The drama continues in Mozart’s Piano Concerto No 20, famously one of his most powerful and personal keyboard concertos, one whose turbulence and overt emotion seem to look directly ahead towards Beethoven. Indeed, Beethoven himself was particularly fond of the work, performing it on several occasions and writing his own cadenzas for it. You could be forgiven for arguing he doffed his cap to it in his own Third Piano Concerto. Mozart wrote his Piano Concerto No 20 during the height of his popularity in Vienna, when the city’s public seemed to adore anything he placed before them, especially if it showcased the great pianist/composer’s prodigious keyboard abilities. He wrote no fewer than 12 twelve piano concertos in Vienna between 1784 and 1786 (Nos 14 to 25), but No 20 stands out from the others.
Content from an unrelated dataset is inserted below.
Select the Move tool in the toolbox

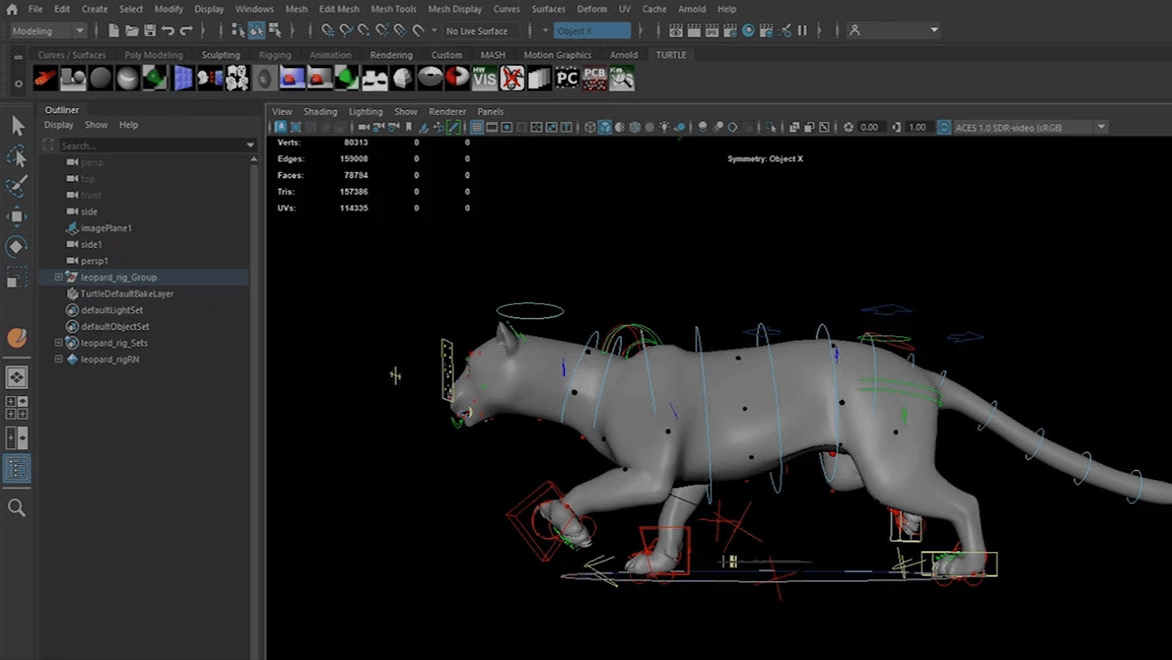pos(16,216)

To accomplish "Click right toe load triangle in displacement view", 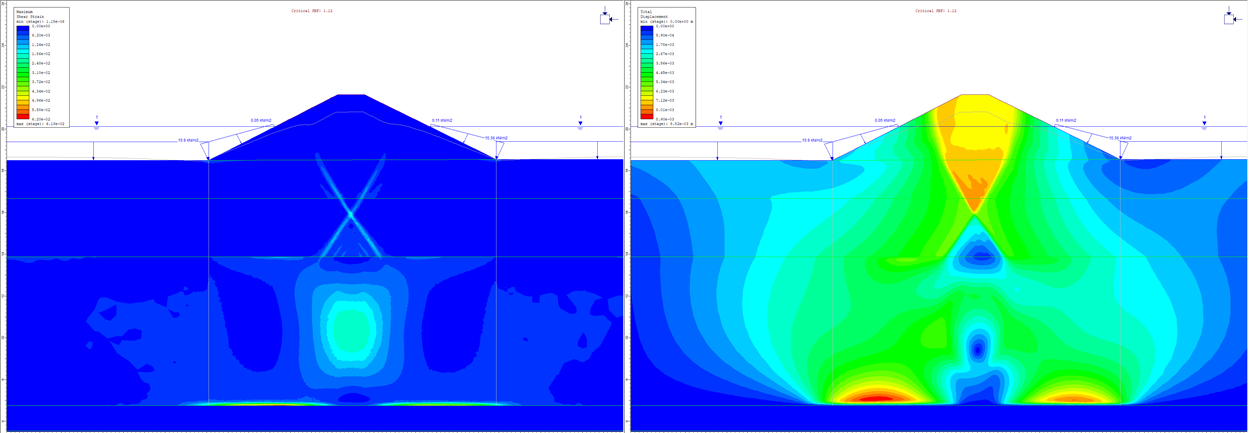I will tap(1121, 151).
It wouldn’t be unfair to say that – despite their immaculate craftsmanship, their unbridled joy, their thoughtfulness and vigour – in those other concertos Mozart was essentially trying to give the Viennese what they wanted. With its sombre mood and its unusual minor key (the same key as Don Giovanni, the Requiem and the Queen of the Night’s famous aria – D minor was clearly a portentous tonality for Mozart), the Piano Concerto No 20 sets out to break new ground, to challenge and provoke.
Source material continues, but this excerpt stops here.